Most operators don’t want to hear that. Nobody wants to dig up a parking lot. But running a facility on a compromised underground feeder is how you end up calling for [emergency service](https://steelcityelectricfl.com/commercial-emergency-electrical-repair/) at 11 PM on a Saturday with a freezer full of inventory at risk.
FAQs
How do I know if flickering is coming from underground feeders and not inside the building?
If your panel checks out, breakers are tight and the flicker happens across multiple unrelated circuits, the source is usually upstream. Underground feeders showing voltage drop or intermittent faults will affect everything fed from that service.
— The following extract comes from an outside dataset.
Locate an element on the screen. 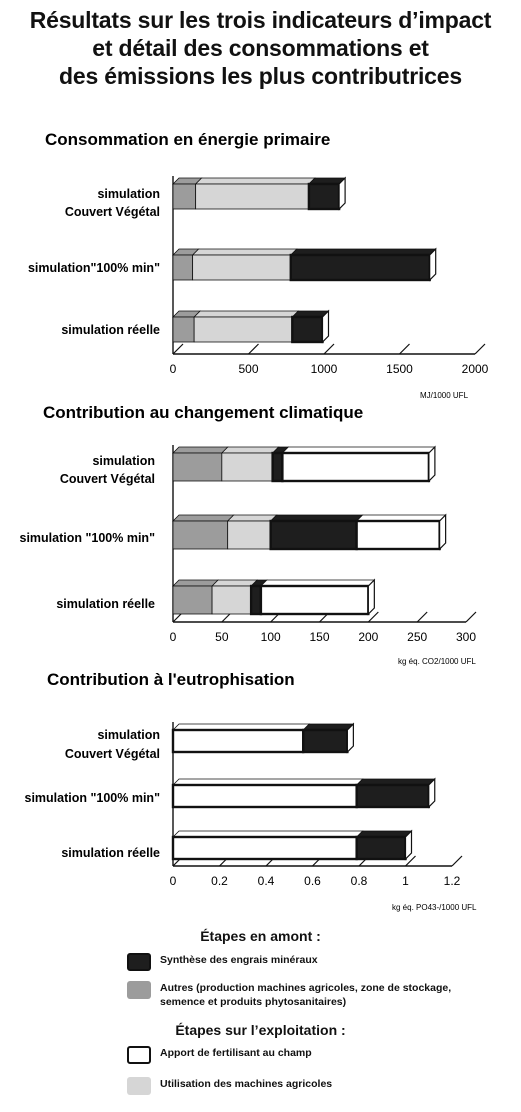 This screenshot has height=1112, width=521. legend-item-apport: Apport de fertilisant au champ is located at coordinates (304, 1055).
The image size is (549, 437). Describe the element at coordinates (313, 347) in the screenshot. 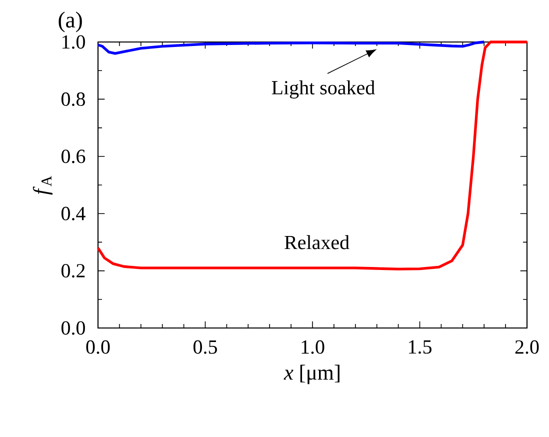

I see `x-tick-label: 1.0` at that location.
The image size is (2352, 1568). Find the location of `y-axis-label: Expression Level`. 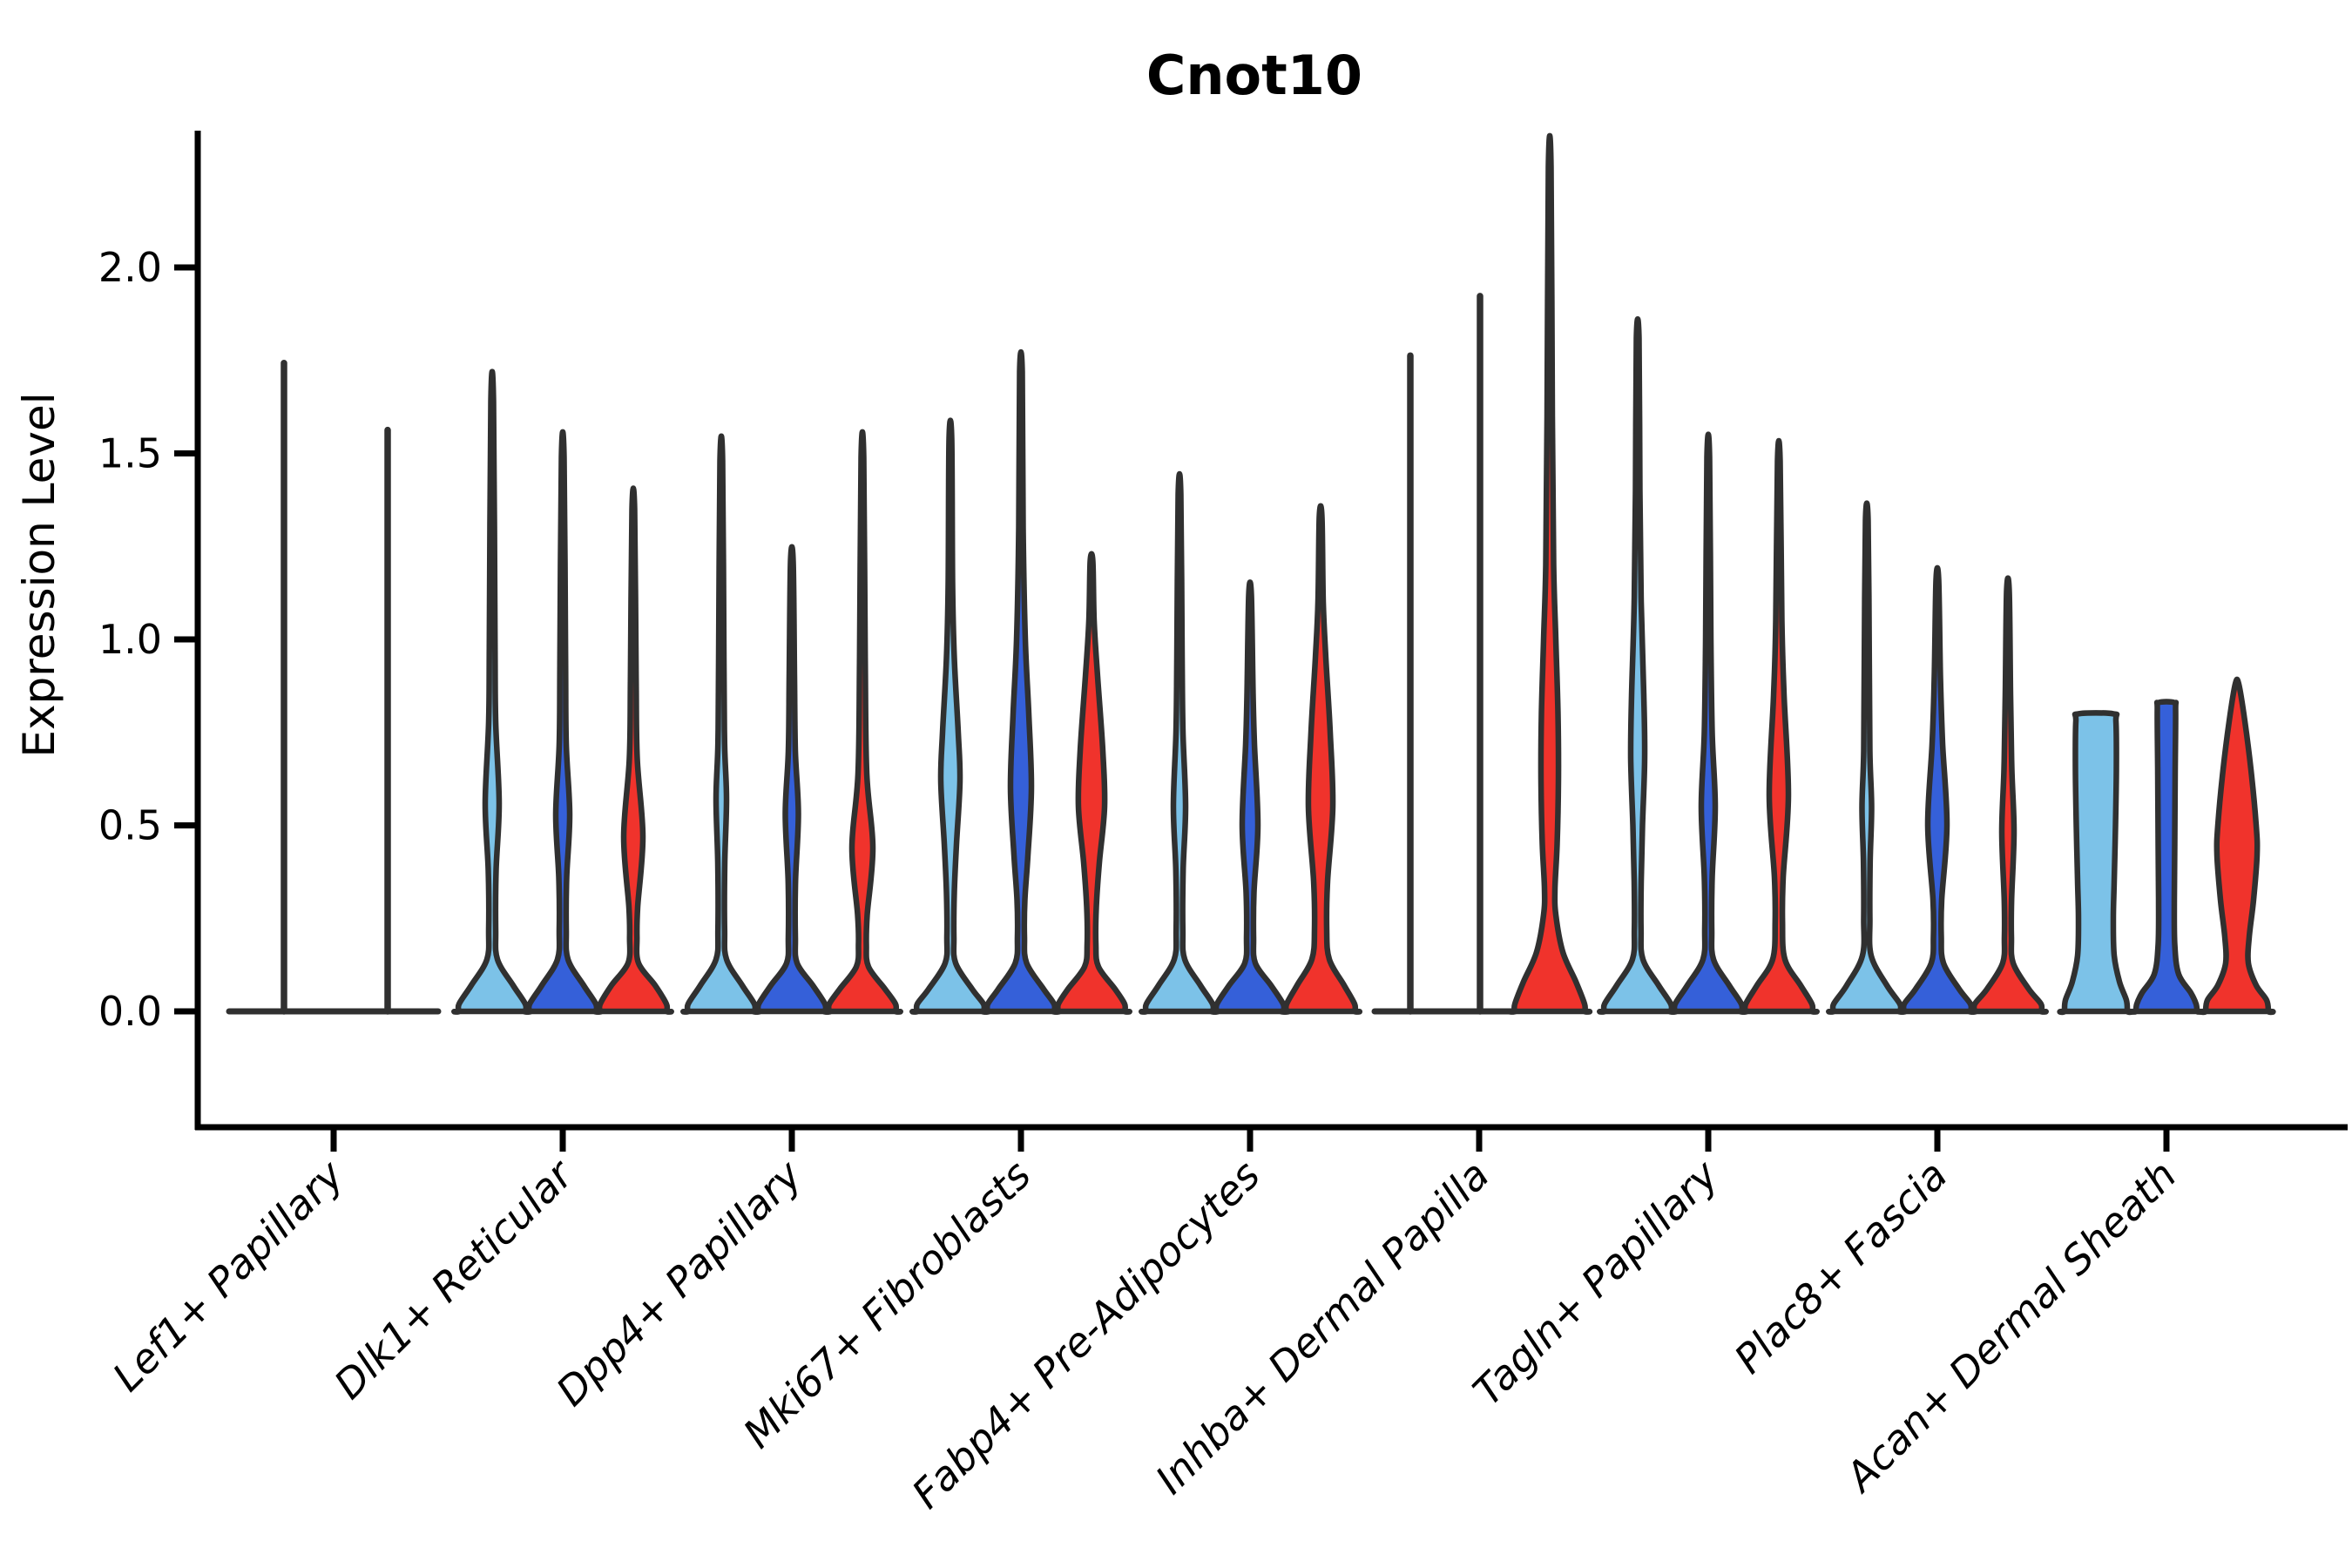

What’s the lifespan of underground commercial feeders in Florida?
Depends heavily on install quality, conduit type and water table. PVC in proper sand bedding can last 40+ years. Direct-bury cable in shifting soil with no protection? Sometimes 15 to 20 before problems start.
Can you replace an underground feeder without tearing up the whole site?
Often yes. Directional boring lets us get under driveways, lots and landscaping without trenching across the whole property. We plan the route around what’s already there.
Is this something I should worry about even on a newer building?
If the original install cut corners, age doesn’t matter. We’ve pulled feeders out of buildings less than ten years old that were installed wrong from day one.